# [TANTANGAN]
1. Menurut dokumen tentang kamar berantakan, berapa lama waktu yang dibutuhkan si pemilik untuk membuat kamarnya terlihat "sempurna"?
2. Apa saja yang, menurut dokumen tentang kamar berantakan, sebenarnya mampu dikembalikan si pemilik kamar ke keadaan baik? Sebutkan semuanya.
3. Lanjutkan dokumen tentang kamar berantakan itu dari kalimat terakhirnya.

======== DOKUMEN ========

Selasa, 21 Desember 2010

Bedroom talks




mulai malam ini saya paham dengan inti permasalahan dari segala permasalahan.
Selama ini kita hidup ditengah kekacauan yang sebenarnya kita buat sendiri.
Karena watak dan perilaku dasar kita sendiri.
Baik disadari maupun yang tidak disadari.

Sebuah analogi
Kamar berantakan. Boro-boro mau belajar, deket-deket sama meja belajar udah frustasi duluan. Jangankan mau pake beresin baju dilemari, baju yang masih didalem kantong belanjaan aja masih bececeran ditengah kamar.
Benar-benar sebuah situasi yang gak kondusif untuk ngapa-ngapain kecuali istirahat dan berpikir untuk menyelesaikan segala "kemelut" di esok hari.
Tapi sebenarnya Si pemilik kamar punya kemampuan untuk mengembalikan kamar kembali rapi. Meja belajar kembali nyaman. Isi lemari pakaian kembali ditata indah. Paling hanya butuh 2-3 jam untuk membuat segalanya terlihat "sempurna" seperti kamar di "rumah idaman". Tapi keesokan harinya, si pemilik kamar kembali sembrono meletakan pakaian dan bukunya. Kamar sempurna hanya bertahan dalam jangka waktu yang teramat sangat singkat.

Intinya adalah, si pemilik mungkin punya kemampuan untuk membuat segalanya lebih baik, tapi sifat dan wataknya tidak mendukung "keadaannya" menjadi lebih baik.

Itu juga yang rasanya terjadi di negeri ini.
(duhh, saya gak bermaksud berpolitis disini).

======== BARIS DATA ========

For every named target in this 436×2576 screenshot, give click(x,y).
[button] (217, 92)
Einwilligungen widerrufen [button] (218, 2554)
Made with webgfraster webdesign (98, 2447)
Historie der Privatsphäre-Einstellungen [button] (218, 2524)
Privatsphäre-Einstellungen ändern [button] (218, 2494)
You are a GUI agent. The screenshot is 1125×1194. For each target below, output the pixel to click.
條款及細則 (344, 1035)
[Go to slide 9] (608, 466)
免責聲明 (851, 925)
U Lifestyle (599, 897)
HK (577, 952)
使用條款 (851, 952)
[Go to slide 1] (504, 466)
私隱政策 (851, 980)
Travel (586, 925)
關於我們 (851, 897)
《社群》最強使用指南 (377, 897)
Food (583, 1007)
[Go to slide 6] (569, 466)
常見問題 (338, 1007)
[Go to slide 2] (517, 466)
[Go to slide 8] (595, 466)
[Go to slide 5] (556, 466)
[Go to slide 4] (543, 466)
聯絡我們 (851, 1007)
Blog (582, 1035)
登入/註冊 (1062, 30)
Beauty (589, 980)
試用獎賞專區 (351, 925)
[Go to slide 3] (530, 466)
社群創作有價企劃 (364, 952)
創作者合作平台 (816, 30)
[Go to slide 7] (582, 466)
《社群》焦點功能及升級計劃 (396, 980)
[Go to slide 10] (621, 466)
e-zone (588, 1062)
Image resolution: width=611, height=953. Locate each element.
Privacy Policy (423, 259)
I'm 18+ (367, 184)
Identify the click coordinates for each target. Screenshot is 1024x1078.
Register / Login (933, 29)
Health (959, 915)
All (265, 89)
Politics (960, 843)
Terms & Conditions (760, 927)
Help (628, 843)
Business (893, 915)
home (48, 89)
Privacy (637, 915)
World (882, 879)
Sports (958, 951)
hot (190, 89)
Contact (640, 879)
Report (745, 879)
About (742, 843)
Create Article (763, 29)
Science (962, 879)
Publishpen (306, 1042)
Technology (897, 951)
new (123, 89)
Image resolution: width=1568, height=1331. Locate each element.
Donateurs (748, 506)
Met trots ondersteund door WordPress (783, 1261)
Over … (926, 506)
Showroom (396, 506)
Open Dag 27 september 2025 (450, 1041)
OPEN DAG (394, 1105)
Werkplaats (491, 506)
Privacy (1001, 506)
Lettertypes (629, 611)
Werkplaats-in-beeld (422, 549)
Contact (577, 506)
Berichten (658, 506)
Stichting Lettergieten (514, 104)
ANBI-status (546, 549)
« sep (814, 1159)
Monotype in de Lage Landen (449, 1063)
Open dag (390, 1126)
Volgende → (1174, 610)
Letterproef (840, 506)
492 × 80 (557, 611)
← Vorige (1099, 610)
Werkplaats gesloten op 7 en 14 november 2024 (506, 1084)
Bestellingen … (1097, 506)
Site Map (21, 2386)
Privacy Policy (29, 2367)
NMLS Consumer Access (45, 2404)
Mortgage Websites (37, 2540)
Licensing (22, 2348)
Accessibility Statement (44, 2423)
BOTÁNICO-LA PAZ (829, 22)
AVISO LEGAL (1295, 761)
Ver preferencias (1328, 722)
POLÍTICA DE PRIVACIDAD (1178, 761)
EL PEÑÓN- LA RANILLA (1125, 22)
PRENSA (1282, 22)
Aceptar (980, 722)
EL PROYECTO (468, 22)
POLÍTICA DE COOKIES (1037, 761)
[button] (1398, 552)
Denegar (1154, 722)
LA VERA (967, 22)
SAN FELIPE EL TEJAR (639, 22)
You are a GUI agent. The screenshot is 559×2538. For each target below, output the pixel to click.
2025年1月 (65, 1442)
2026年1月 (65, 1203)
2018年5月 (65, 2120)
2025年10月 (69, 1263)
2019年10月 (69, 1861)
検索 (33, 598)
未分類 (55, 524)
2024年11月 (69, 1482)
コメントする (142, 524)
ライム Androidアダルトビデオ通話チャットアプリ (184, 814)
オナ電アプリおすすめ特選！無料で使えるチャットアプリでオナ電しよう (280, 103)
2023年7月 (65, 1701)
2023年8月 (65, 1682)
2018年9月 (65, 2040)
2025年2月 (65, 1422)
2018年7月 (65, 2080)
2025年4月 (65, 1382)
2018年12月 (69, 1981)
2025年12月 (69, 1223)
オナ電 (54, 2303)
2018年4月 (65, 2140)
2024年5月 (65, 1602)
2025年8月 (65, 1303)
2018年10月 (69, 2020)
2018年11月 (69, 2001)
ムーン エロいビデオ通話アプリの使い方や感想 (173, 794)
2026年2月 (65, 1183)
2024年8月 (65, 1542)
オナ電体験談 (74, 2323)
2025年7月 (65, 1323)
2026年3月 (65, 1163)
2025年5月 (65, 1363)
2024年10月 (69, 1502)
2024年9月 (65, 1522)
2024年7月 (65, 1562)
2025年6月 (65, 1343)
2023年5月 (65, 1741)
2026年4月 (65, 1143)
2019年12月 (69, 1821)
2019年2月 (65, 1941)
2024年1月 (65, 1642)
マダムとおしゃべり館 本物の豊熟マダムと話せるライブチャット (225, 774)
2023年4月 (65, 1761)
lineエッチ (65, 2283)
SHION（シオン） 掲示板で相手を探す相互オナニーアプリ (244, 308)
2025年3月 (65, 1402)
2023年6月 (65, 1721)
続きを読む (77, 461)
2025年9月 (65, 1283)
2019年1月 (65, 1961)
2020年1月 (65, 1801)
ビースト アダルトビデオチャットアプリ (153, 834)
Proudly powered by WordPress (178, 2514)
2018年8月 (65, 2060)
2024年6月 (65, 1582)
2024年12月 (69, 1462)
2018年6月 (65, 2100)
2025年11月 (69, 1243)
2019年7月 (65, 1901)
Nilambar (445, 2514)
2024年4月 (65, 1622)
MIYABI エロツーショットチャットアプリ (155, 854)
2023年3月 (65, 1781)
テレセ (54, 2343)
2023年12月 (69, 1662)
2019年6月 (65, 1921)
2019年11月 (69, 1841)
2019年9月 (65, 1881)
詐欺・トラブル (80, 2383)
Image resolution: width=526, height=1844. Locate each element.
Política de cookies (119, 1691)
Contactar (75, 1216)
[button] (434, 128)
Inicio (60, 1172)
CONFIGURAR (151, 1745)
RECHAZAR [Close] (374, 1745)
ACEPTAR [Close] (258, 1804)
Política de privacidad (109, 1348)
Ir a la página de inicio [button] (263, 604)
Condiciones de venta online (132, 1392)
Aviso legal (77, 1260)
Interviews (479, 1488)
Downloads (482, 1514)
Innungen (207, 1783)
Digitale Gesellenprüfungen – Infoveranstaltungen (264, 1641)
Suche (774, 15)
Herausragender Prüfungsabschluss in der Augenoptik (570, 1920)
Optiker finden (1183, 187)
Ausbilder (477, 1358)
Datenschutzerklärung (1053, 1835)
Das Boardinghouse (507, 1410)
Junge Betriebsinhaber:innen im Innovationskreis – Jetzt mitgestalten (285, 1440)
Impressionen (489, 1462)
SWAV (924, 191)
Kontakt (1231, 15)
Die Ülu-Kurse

========

# [JAWABAN]
1. Paling hanya 2-3 jam.

2. Kamar kembali rapi; meja belajar kembali nyaman; isi lemari pakaian kembali ditata indah.

3.
Banyak orang yang punya kemampuan untuk mengubah negeri ini menjadi lebih baik, tapi karena watak dasarnya memang "menghancurkan" atau membuat keadan lebih buruk.

contoh:
Gayus Tambunan. Lulusan Sebuah sekolah tinggi akuntansi paling ternama di Indonesia. Pasti bukan orang dengan standard biasa-biasa aja yang bisa masuk dan lulus dari sekolah ini, dan bukan orang dengan kemampuan "santai" (macam saya) yang bisa dapet ikatan dinas ke Perpajakan? ya kan?
Orang-orang seperti Gayus ini merupakan orang yang memiliki kemampuan untuk mengubah segala sesuatunya "menjadi lebih baik." Dia punya ilmu untuk itu. Dia sudah terkualifikasi hal itu terlihat bahwa dia mampu lulus dari sekolah akuntansi terbaik dan bisa kerja di dinas perpajakan. Tapi, sekali lagi semua itu berawal dari watak masing-masing orangnya. Apakah kita mau memperbaiki yang buruk? apakah kita tipikal orang yang "mau membereskan kamar dan mendisiplinkan diri untuk tidak mengacak-ngacaknya lagi?"

Diluar masalah gayus-gayusan, hal ini juga terjadi dengan hubungan kerja/persahabatan/asmara/dsb. Kita semua terlahir selamat ke muka bumi ini, membuktikan kalau diri kita cukup terkualifikasi untuk menjalani dan "memperbaiki" segalanya menjadi lebih baik. KITA TERLAHIR DENGAN SOLUSI. Tapi pertanyaan, APAKAH KITA MAU MEMPERBAIKINYA? APAKAH KITA MAU MENDISIPLINKAN DIRI KITA?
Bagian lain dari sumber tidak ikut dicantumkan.